Edit the listing below by changing every "Where should I click to" to "Where do I click to" and leaving everything else as it is.

-*-*-

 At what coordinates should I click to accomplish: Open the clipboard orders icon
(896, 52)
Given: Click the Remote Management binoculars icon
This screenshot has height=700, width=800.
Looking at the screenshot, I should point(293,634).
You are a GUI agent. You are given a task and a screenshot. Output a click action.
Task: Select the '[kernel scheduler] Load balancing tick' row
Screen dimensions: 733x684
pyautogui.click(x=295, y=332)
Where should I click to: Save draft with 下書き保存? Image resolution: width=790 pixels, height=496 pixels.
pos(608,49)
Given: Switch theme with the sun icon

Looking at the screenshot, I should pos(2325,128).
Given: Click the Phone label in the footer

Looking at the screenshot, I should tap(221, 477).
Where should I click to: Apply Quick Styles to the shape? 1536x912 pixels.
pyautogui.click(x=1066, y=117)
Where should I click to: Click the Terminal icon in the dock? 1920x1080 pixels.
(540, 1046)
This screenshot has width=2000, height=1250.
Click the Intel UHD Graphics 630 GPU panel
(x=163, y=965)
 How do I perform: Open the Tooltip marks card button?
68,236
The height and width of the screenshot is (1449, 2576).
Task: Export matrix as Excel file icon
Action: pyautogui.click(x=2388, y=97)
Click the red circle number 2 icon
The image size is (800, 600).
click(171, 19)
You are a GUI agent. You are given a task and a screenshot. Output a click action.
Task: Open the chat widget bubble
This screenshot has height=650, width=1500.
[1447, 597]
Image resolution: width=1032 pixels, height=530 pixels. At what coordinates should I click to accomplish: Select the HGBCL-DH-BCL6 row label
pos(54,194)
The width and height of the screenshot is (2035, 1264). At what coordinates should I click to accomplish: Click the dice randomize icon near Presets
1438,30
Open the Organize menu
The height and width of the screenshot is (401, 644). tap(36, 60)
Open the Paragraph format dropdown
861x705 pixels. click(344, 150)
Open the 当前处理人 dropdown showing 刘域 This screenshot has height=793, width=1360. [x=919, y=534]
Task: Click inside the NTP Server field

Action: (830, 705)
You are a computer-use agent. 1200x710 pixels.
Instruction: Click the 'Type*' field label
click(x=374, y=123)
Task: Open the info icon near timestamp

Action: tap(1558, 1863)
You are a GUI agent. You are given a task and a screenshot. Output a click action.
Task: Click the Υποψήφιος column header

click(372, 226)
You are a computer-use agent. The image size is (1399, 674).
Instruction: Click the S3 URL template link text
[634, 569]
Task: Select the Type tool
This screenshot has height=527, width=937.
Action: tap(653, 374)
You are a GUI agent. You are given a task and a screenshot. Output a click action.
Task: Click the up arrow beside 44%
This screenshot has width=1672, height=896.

-*-*-

▸ **Problem solution**
 At what coordinates should I click to accomplish: Open the clipboard orders icon
(896, 52)
Given: Click the Remote Management binoculars icon
This screenshot has height=700, width=800.
Looking at the screenshot, I should point(293,634).
You are a GUI agent. You are given a task and a screenshot. Output a click action.
Task: Select the '[kernel scheduler] Load balancing tick' row
Screen dimensions: 733x684
pyautogui.click(x=295, y=332)
Where do I click to: Save draft with 下書き保存? Image resolution: width=790 pixels, height=496 pixels.
pos(608,49)
Given: Switch theme with the sun icon

Looking at the screenshot, I should pos(2325,128).
Given: Click the Phone label in the footer

Looking at the screenshot, I should tap(221, 477).
Where do I click to: Apply Quick Styles to the shape? 1536x912 pixels.
pyautogui.click(x=1066, y=117)
Where do I click to: Click the Terminal icon in the dock? 1920x1080 pixels.
(540, 1046)
This screenshot has width=2000, height=1250.
Click the Intel UHD Graphics 630 GPU panel
(x=163, y=965)
 How do I perform: Open the Tooltip marks card button?
68,236
The height and width of the screenshot is (1449, 2576).
Task: Export matrix as Excel file icon
Action: pyautogui.click(x=2388, y=97)
Click the red circle number 2 icon
The image size is (800, 600).
click(171, 19)
You are a GUI agent. You are given a task and a screenshot. Output a click action.
Task: Open the chat widget bubble
This screenshot has height=650, width=1500.
[1447, 597]
Image resolution: width=1032 pixels, height=530 pixels. At what coordinates should I click to accomplish: Select the HGBCL-DH-BCL6 row label
pos(54,194)
The width and height of the screenshot is (2035, 1264). At what coordinates should I click to accomplish: Click the dice randomize icon near Presets
1438,30
Open the Organize menu
The height and width of the screenshot is (401, 644). tap(36, 60)
Open the Paragraph format dropdown
861x705 pixels. click(344, 150)
Open the 当前处理人 dropdown showing 刘域 This screenshot has height=793, width=1360. [x=919, y=534]
Task: Click inside the NTP Server field

Action: (830, 705)
You are a computer-use agent. 1200x710 pixels.
Instruction: Click the 'Type*' field label
click(x=374, y=123)
Task: Open the info icon near timestamp

Action: tap(1558, 1863)
You are a GUI agent. You are given a task and a screenshot. Output a click action.
Task: Click the Υποψήφιος column header

click(372, 226)
You are a computer-use agent. The image size is (1399, 674).
Instruction: Click the S3 URL template link text
[634, 569]
Task: Select the Type tool
This screenshot has height=527, width=937.
Action: tap(653, 374)
You are a GUI agent. You are given a task and a screenshot. Output a click action.
Task: Click the up arrow beside 44%
This screenshot has width=1672, height=896.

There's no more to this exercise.